Tell me and I forget. Teach me and I remember. Involve me and I learn. Benjamin Franklin

Saturday, August 15, 2015

CONSTRUCTING THE LIBERAL SUBJECT

David Simpson 

New Left Review 94, July-August 2015

The ambition of this book—Mark Greif’s first—is to identify a set of ideas from the relatively recent past, dated with arresting precision to the forty years from 1933, which bear on the present we now inhabit. [1] It is an American past, or very largely so, and its defining feature as a passage of thought, Greif argues, was a proliferation of attempts at a universalist account of human nature—far from outdated, even if it is, in many circles, wholly discredited. He begins with the observation that a great many of the mid-twentieth century’s prominent intellectuals concerned themselves with the fate of ‘man’, or ‘mankind’, mostly seen as in a state of urgent crisis. The first part of his argument offers a history and interpretation of this compulsion. For Greif, the ‘crisis of man’ debate acted as a kind of ‘unseen principle of determination’ throughout this period, exerting a gravitational force across ‘the whole space of public thought’ in the us from the thirties to the seventies.
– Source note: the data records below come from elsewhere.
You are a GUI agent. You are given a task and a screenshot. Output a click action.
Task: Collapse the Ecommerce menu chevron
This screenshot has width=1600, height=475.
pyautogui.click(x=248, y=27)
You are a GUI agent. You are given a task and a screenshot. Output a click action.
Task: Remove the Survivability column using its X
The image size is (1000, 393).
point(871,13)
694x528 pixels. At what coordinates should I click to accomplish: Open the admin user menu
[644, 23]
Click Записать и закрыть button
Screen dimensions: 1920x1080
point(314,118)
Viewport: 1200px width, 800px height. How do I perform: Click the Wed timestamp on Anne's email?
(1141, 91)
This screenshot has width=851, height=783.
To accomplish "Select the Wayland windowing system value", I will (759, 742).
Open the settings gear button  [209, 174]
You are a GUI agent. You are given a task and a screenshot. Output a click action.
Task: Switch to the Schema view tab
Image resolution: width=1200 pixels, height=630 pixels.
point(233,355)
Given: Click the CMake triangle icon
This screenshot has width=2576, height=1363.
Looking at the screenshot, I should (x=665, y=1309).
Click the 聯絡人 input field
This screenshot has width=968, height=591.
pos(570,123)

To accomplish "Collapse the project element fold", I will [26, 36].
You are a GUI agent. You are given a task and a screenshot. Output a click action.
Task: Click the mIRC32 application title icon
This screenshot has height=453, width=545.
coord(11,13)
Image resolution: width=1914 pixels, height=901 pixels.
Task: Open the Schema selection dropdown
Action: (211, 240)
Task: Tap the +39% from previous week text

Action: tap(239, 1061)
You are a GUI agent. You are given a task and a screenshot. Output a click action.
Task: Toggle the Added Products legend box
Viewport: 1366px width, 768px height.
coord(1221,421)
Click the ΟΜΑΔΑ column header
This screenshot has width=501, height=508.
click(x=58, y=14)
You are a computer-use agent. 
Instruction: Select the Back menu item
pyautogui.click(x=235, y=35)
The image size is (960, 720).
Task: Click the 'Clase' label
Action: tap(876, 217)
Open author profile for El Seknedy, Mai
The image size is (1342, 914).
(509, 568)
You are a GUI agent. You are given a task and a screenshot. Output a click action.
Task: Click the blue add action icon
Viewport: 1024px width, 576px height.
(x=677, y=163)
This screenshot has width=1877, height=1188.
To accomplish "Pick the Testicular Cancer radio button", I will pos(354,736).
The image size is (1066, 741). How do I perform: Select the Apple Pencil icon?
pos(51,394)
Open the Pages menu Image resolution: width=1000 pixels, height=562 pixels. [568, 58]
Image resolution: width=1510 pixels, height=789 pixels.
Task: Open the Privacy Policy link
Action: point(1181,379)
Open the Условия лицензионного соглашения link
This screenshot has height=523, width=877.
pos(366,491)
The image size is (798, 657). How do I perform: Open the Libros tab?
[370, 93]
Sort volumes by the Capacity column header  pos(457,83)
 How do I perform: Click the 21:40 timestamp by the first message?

If this has so far gone unrecognized, it is in part because the different aspects of the ‘crisis of man’ discourse have hitherto only been seen inside their own intellectual-historical compartments: the ‘nature of man’ as a foundational problem for political theory since Aristotle; the critique of capitalist modernity as a problem for ‘man’ since Weber, or Marx, or the Romantics; the inter-war ‘crisis of liberalism’, both economic and democratic; liberalism’s (troubled) post-war reaffirmation; the ‘Free World’ defence of the individual against totalitarianism, as leading ideology of the Cold War.